To do:
Set down the complete data exactly as it appears below.

[[ Source material, beginning ]]

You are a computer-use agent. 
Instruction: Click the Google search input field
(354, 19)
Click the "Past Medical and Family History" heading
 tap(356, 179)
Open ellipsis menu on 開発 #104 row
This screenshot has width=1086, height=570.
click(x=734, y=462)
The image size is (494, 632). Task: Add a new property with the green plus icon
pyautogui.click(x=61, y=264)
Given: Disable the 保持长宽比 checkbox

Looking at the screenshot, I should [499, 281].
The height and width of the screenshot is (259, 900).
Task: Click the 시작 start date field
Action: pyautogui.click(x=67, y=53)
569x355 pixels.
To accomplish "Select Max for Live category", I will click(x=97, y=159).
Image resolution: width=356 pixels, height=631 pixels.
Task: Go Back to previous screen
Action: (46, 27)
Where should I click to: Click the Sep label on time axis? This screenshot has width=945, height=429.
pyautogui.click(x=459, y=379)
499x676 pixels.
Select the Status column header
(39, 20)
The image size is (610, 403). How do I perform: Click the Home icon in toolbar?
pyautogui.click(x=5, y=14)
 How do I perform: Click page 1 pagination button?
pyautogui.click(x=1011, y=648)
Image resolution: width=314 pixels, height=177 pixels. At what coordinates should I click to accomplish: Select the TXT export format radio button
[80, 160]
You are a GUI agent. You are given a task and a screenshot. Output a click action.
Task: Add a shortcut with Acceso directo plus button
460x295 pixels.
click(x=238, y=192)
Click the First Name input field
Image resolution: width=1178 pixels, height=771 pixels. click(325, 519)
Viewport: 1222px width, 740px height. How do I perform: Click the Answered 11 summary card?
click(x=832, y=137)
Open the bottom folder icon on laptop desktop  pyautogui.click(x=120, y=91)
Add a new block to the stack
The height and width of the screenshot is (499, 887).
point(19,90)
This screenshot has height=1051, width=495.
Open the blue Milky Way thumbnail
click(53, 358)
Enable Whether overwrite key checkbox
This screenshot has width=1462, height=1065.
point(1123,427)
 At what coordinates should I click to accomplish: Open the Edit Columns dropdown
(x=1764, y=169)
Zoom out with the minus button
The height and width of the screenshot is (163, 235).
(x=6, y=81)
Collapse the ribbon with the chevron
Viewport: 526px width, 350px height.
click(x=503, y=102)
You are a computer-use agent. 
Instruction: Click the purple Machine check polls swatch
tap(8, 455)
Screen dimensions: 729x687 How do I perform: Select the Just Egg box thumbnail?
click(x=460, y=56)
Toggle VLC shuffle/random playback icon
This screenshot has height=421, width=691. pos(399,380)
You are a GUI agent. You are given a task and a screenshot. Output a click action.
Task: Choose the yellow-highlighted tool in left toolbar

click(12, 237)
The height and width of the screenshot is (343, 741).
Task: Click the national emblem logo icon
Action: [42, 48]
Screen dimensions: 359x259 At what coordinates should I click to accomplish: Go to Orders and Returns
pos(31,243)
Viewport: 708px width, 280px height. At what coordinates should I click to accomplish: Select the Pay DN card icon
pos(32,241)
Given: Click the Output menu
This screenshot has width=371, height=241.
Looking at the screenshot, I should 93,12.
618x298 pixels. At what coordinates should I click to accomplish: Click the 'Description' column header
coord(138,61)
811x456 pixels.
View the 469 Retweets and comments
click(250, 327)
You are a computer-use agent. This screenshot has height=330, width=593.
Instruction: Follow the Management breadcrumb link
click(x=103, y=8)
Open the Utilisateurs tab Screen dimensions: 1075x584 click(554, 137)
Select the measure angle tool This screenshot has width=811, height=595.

[[ Source material, end ]]

Exercise solution:
You are a computer-use agent. 
Instruction: Click the Google search input field
(354, 19)
Click the "Past Medical and Family History" heading
 tap(356, 179)
Open ellipsis menu on 開発 #104 row
This screenshot has width=1086, height=570.
click(x=734, y=462)
The image size is (494, 632). Task: Add a new property with the green plus icon
pyautogui.click(x=61, y=264)
Given: Disable the 保持长宽比 checkbox

Looking at the screenshot, I should [499, 281].
The height and width of the screenshot is (259, 900).
Task: Click the 시작 start date field
Action: pyautogui.click(x=67, y=53)
569x355 pixels.
To accomplish "Select Max for Live category", I will click(x=97, y=159).
Image resolution: width=356 pixels, height=631 pixels.
Task: Go Back to previous screen
Action: (46, 27)
Where should I click to: Click the Sep label on time axis? This screenshot has width=945, height=429.
pyautogui.click(x=459, y=379)
499x676 pixels.
Select the Status column header
(39, 20)
The image size is (610, 403). How do I perform: Click the Home icon in toolbar?
pyautogui.click(x=5, y=14)
 How do I perform: Click page 1 pagination button?
pyautogui.click(x=1011, y=648)
Image resolution: width=314 pixels, height=177 pixels. At what coordinates should I click to accomplish: Select the TXT export format radio button
[80, 160]
You are a GUI agent. You are given a task and a screenshot. Output a click action.
Task: Add a shortcut with Acceso directo plus button
460x295 pixels.
click(x=238, y=192)
Click the First Name input field
Image resolution: width=1178 pixels, height=771 pixels. click(325, 519)
Viewport: 1222px width, 740px height. How do I perform: Click the Answered 11 summary card?
click(x=832, y=137)
Open the bottom folder icon on laptop desktop  pyautogui.click(x=120, y=91)
Add a new block to the stack
The height and width of the screenshot is (499, 887).
point(19,90)
This screenshot has height=1051, width=495.
Open the blue Milky Way thumbnail
click(53, 358)
Enable Whether overwrite key checkbox
This screenshot has width=1462, height=1065.
point(1123,427)
 At what coordinates should I click to accomplish: Open the Edit Columns dropdown
(x=1764, y=169)
Zoom out with the minus button
The height and width of the screenshot is (163, 235).
(x=6, y=81)
Collapse the ribbon with the chevron
Viewport: 526px width, 350px height.
click(x=503, y=102)
You are a computer-use agent. 
Instruction: Click the purple Machine check polls swatch
tap(8, 455)
Screen dimensions: 729x687 How do I perform: Select the Just Egg box thumbnail?
click(x=460, y=56)
Toggle VLC shuffle/random playback icon
This screenshot has height=421, width=691. pos(399,380)
You are a GUI agent. You are given a task and a screenshot. Output a click action.
Task: Choose the yellow-highlighted tool in left toolbar

click(12, 237)
The height and width of the screenshot is (343, 741).
Task: Click the national emblem logo icon
Action: [42, 48]
Screen dimensions: 359x259 At what coordinates should I click to accomplish: Go to Orders and Returns
pos(31,243)
Viewport: 708px width, 280px height. At what coordinates should I click to accomplish: Select the Pay DN card icon
pos(32,241)
Given: Click the Output menu
This screenshot has width=371, height=241.
Looking at the screenshot, I should 93,12.
618x298 pixels. At what coordinates should I click to accomplish: Click the 'Description' column header
coord(138,61)
811x456 pixels.
View the 469 Retweets and comments
click(250, 327)
You are a computer-use agent. This screenshot has height=330, width=593.
Instruction: Follow the Management breadcrumb link
click(x=103, y=8)
Open the Utilisateurs tab Screen dimensions: 1075x584 click(554, 137)
Select the measure angle tool This screenshot has width=811, height=595.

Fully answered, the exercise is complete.